Dataset entries:

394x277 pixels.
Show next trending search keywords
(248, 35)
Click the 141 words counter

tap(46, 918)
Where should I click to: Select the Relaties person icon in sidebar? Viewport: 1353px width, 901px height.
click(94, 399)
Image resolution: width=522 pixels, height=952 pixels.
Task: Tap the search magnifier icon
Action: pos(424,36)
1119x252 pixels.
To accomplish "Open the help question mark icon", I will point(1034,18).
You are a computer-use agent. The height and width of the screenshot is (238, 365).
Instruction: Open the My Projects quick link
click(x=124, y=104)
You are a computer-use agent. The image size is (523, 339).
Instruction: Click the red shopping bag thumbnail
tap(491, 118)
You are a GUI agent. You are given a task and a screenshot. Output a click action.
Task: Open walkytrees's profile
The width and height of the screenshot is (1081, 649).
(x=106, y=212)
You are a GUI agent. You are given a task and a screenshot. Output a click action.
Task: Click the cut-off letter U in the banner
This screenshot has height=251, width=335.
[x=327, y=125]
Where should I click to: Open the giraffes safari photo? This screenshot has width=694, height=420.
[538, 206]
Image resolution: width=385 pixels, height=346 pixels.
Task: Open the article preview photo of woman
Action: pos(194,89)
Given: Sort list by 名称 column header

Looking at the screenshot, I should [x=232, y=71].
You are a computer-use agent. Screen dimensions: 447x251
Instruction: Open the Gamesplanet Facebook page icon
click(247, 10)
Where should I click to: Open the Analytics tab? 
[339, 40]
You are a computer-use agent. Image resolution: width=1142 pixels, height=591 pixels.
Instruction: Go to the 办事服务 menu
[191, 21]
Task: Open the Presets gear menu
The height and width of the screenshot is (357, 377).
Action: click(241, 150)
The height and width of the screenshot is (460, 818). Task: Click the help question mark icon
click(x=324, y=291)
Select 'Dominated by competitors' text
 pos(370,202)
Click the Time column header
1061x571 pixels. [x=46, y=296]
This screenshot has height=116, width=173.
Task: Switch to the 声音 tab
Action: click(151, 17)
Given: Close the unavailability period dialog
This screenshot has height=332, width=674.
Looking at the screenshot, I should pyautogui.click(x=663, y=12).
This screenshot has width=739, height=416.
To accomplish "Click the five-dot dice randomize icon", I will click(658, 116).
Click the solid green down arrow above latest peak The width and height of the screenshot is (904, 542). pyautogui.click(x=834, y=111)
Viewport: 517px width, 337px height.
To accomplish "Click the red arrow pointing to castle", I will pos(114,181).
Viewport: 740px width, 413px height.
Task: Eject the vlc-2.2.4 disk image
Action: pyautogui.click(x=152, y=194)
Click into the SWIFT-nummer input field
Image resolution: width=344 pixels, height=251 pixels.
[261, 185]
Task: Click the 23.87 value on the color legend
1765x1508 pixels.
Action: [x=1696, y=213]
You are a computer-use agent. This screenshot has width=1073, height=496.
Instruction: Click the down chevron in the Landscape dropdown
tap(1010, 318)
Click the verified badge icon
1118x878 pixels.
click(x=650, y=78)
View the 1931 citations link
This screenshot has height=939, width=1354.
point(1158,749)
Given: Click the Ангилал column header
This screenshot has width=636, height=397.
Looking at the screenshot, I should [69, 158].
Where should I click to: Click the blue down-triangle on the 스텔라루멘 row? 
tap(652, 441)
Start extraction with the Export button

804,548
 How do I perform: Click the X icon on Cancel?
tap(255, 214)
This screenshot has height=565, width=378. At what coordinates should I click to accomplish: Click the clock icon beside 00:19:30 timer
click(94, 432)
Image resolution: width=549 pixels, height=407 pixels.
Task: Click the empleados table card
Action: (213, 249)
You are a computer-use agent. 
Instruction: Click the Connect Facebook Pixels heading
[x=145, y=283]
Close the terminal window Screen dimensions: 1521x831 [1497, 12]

> **Instructions to follow**
Starting at the line that contains "Click the verified badge icon", output every remaining line of the data exactly, and stop after the last one.

> **Exercise answer**
Click the verified badge icon
1118x878 pixels.
click(x=650, y=78)
View the 1931 citations link
This screenshot has height=939, width=1354.
point(1158,749)
Given: Click the Ангилал column header
This screenshot has width=636, height=397.
Looking at the screenshot, I should [69, 158].
Where should I click to: Click the blue down-triangle on the 스텔라루멘 row? 
tap(652, 441)
Start extraction with the Export button

804,548
 How do I perform: Click the X icon on Cancel?
tap(255, 214)
This screenshot has height=565, width=378. At what coordinates should I click to accomplish: Click the clock icon beside 00:19:30 timer
click(94, 432)
Image resolution: width=549 pixels, height=407 pixels.
Task: Click the empleados table card
Action: (213, 249)
You are a computer-use agent. 
Instruction: Click the Connect Facebook Pixels heading
[x=145, y=283]
Close the terminal window Screen dimensions: 1521x831 [1497, 12]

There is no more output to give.